> RECORDS SUPPLIED
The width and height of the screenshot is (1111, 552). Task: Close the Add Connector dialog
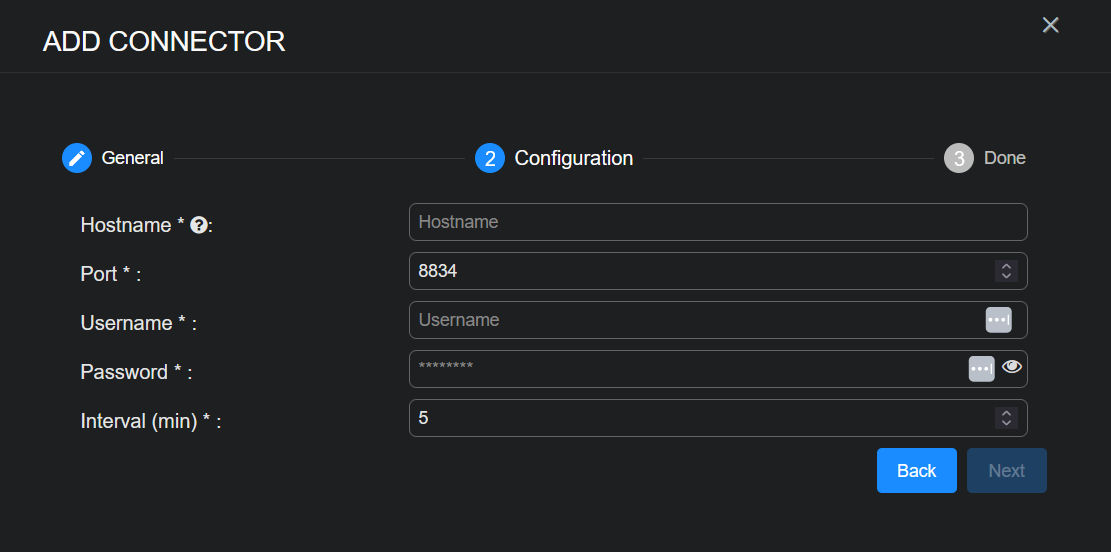[1050, 25]
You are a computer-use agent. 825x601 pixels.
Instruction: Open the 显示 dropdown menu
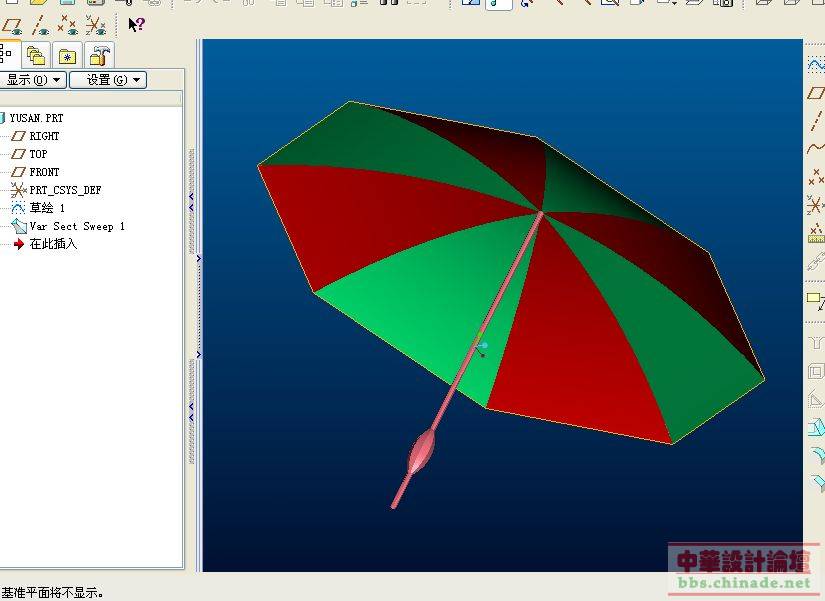click(33, 80)
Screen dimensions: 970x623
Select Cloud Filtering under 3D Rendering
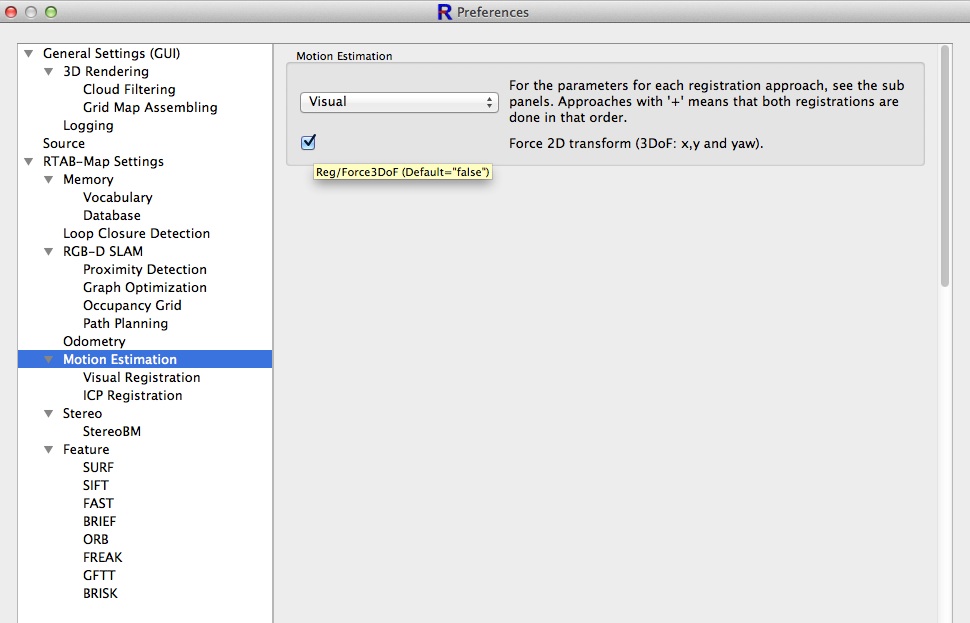click(x=129, y=90)
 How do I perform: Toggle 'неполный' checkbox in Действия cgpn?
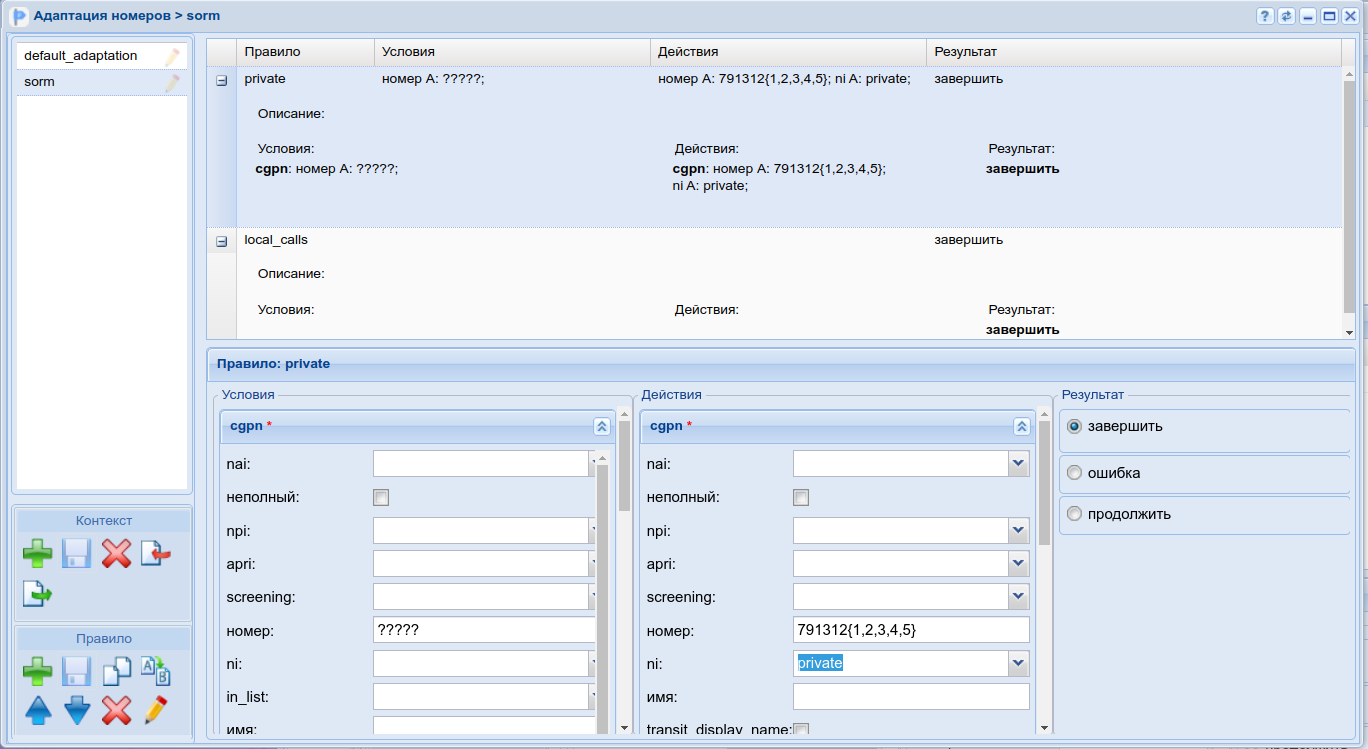pyautogui.click(x=801, y=497)
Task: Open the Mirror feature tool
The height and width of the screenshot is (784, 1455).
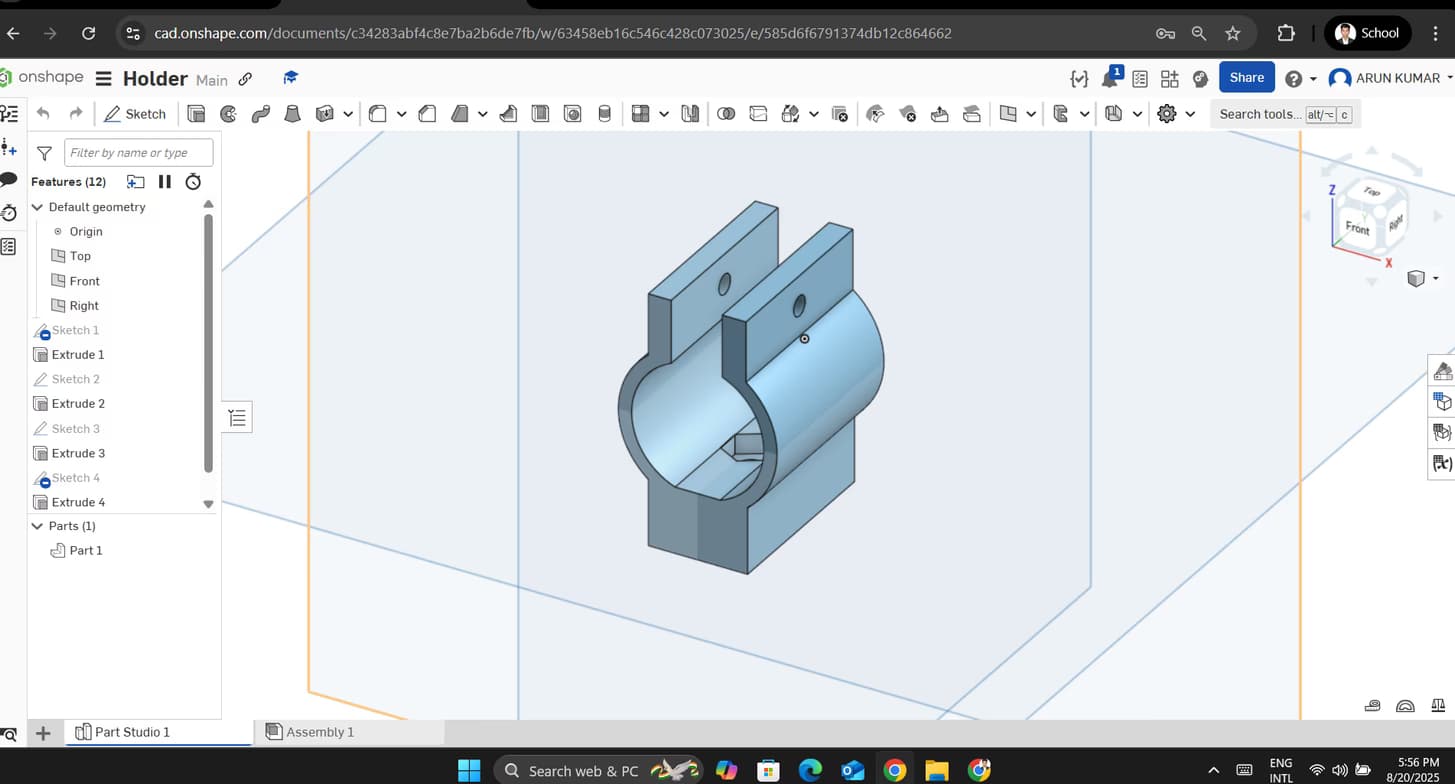Action: tap(690, 113)
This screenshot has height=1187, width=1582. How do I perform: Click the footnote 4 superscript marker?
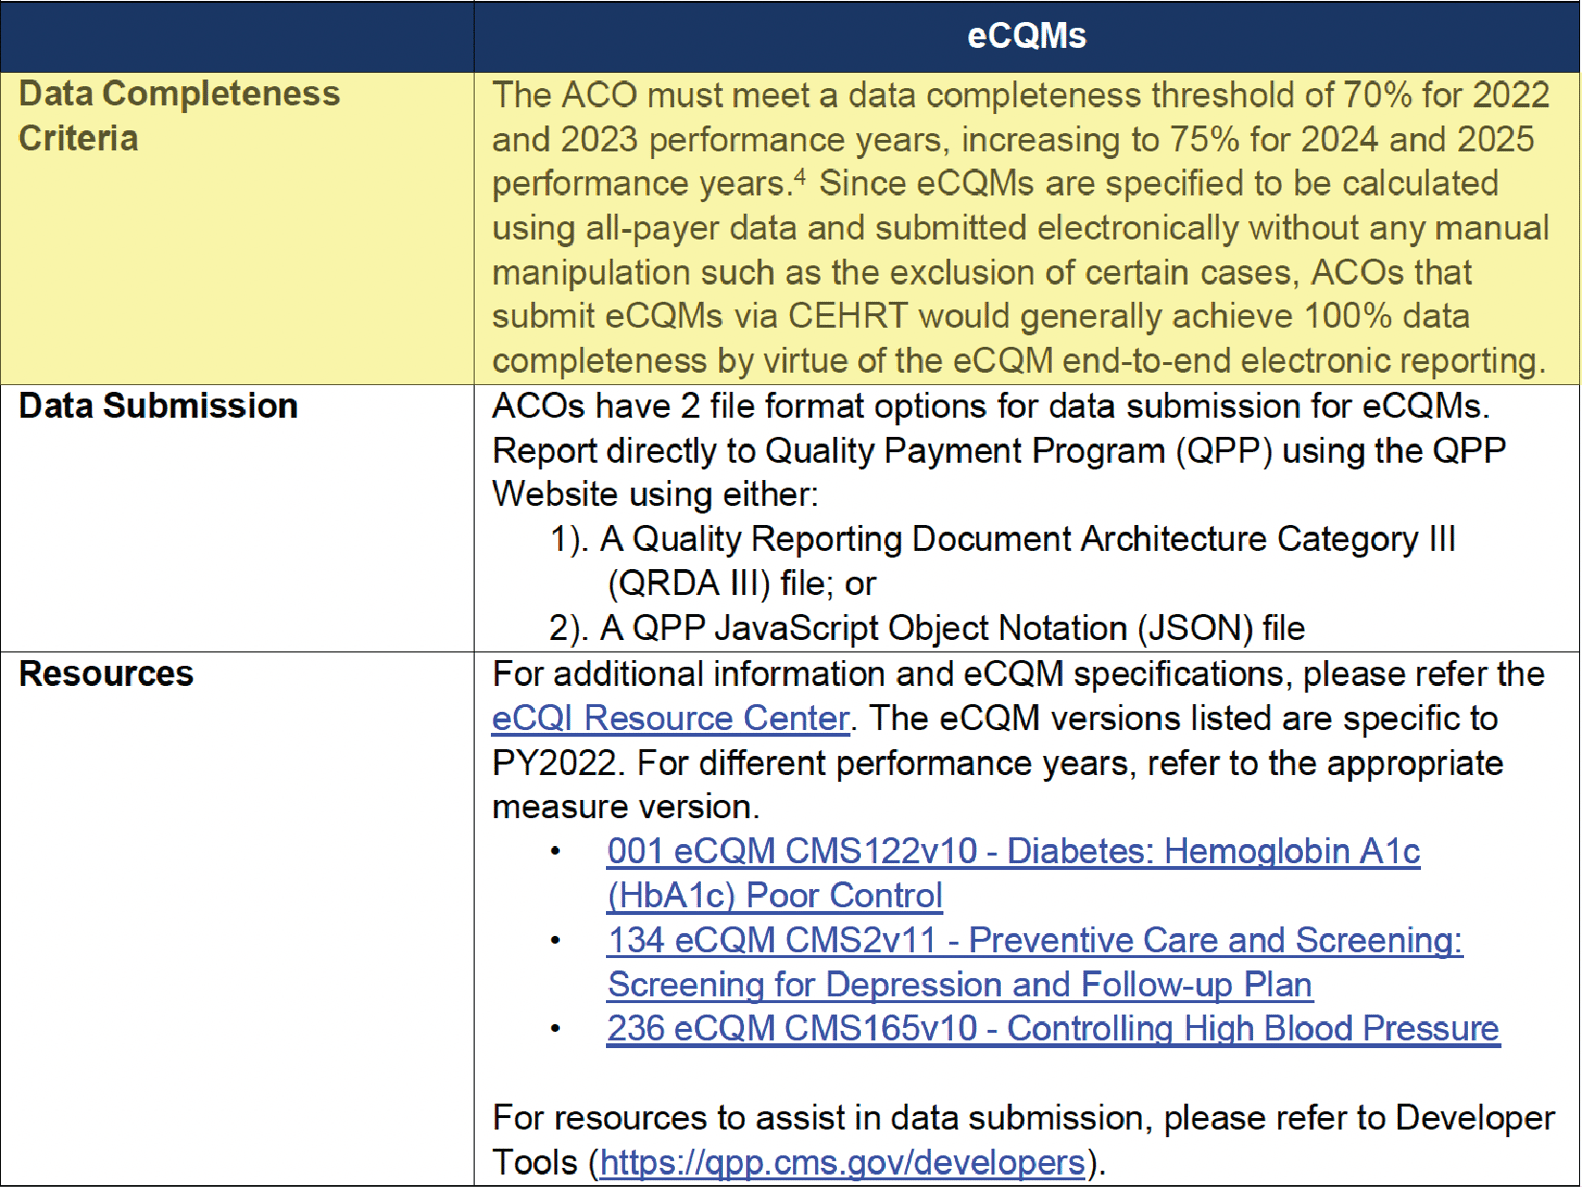[x=800, y=176]
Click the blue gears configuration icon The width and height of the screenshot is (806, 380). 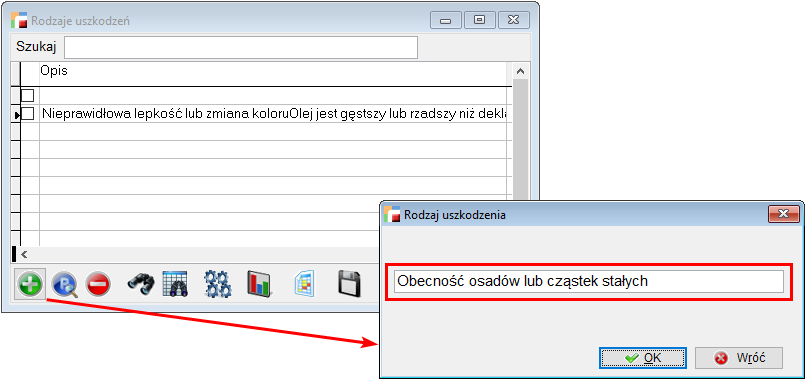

> YOUR ASSIGNMENT
Take the records above and transcribe them exactly, dropping every picture.

> RESPONSE
The width and height of the screenshot is (1111, 552). Task: Close the Add Connector dialog
[1050, 25]
You are a computer-use agent. 825x601 pixels.
Instruction: Open the 显示 dropdown menu
click(33, 80)
Screen dimensions: 970x623
Select Cloud Filtering under 3D Rendering
click(x=129, y=90)
 How do I perform: Toggle 'неполный' checkbox in Действия cgpn?
pyautogui.click(x=801, y=497)
Task: Open the Mirror feature tool
The height and width of the screenshot is (784, 1455).
Action: tap(690, 113)
This screenshot has height=1187, width=1582. How do I perform: Click the footnote 4 superscript marker?
[x=800, y=176]
Click the blue gears configuration icon The width and height of the screenshot is (806, 380). 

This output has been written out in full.